[Dataset entries]
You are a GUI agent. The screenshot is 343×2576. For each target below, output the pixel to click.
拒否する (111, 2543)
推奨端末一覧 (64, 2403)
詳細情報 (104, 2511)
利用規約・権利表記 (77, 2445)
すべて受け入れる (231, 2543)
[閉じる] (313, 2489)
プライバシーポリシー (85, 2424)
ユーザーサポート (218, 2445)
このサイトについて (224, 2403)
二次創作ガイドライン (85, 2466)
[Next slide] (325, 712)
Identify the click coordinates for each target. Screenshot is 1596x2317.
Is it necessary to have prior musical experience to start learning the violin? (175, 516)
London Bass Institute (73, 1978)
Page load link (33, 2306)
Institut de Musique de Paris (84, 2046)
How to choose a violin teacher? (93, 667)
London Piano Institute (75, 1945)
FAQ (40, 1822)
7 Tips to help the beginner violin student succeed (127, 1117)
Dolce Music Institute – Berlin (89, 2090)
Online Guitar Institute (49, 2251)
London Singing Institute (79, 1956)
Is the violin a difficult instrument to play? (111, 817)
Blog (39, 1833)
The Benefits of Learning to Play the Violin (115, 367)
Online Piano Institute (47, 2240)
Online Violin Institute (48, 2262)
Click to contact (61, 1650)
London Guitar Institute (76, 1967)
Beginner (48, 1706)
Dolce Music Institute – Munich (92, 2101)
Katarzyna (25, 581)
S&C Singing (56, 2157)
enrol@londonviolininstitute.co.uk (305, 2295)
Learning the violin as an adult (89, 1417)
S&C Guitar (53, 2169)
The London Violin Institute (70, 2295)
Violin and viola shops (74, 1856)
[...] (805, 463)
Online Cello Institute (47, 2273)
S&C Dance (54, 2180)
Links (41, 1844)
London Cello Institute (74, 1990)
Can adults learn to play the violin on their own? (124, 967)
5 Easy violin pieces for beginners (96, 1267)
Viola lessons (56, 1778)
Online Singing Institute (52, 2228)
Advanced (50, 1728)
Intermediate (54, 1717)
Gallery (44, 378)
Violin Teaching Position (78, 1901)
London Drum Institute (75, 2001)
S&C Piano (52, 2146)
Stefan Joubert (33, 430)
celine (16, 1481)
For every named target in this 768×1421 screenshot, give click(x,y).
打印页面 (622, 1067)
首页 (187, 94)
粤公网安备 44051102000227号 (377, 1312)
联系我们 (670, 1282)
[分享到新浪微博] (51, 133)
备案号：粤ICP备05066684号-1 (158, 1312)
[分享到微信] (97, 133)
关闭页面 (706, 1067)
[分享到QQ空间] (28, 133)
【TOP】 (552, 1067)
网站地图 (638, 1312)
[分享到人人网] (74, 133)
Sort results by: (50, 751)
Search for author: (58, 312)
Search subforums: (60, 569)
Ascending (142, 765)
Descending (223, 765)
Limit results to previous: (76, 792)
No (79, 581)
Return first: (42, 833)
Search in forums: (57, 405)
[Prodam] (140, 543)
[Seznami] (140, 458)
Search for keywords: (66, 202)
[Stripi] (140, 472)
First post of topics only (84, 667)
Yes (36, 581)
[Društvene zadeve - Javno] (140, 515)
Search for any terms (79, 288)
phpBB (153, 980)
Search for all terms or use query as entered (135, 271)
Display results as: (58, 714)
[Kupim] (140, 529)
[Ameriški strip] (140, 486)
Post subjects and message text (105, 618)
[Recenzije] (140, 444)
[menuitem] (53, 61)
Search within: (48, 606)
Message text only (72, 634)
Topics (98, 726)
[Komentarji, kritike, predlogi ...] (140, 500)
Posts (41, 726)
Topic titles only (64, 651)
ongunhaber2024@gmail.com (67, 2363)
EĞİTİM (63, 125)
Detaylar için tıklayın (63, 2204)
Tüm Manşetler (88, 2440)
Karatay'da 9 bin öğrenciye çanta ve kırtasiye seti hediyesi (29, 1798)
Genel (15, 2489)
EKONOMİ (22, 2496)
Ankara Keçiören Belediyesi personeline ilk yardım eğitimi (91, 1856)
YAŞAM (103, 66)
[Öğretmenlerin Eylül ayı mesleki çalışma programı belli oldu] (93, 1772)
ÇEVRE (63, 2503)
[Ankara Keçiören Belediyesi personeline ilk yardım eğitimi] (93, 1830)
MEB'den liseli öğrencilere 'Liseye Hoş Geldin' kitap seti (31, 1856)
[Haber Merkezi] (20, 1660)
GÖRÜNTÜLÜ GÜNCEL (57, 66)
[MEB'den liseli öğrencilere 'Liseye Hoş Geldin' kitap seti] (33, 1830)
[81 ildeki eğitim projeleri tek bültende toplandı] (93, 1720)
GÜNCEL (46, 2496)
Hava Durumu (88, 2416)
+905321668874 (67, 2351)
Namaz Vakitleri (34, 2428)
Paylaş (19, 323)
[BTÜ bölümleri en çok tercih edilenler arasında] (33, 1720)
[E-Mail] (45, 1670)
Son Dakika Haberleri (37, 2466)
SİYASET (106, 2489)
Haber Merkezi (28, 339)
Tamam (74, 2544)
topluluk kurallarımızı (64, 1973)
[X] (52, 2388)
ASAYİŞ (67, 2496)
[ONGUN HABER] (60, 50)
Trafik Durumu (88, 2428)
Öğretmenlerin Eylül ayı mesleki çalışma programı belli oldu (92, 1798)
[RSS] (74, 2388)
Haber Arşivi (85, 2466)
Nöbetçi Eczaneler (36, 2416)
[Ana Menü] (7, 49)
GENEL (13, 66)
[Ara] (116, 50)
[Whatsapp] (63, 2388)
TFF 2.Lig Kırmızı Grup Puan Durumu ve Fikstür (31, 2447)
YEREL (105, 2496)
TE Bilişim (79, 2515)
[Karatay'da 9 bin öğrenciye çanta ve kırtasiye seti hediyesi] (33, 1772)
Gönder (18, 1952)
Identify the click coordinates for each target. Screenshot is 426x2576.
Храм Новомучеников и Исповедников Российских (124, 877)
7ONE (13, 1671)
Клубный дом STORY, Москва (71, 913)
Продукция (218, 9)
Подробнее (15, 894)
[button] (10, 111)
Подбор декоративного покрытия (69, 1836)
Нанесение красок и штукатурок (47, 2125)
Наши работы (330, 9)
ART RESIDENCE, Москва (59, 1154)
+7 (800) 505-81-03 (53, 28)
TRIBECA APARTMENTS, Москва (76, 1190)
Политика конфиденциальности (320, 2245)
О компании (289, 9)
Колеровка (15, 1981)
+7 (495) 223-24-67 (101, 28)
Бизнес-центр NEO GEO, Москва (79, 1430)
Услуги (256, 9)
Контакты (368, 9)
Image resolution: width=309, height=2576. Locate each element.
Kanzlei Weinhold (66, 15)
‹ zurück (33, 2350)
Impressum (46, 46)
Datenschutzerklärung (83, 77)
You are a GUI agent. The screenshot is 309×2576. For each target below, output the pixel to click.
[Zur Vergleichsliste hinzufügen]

TASK TO CARRY OUT ▸ Please give the number of lines in the data above where the word "öğrenciye" appears, and nothing besides.

RESPONSE TO THIS EXERCISE ▸ 2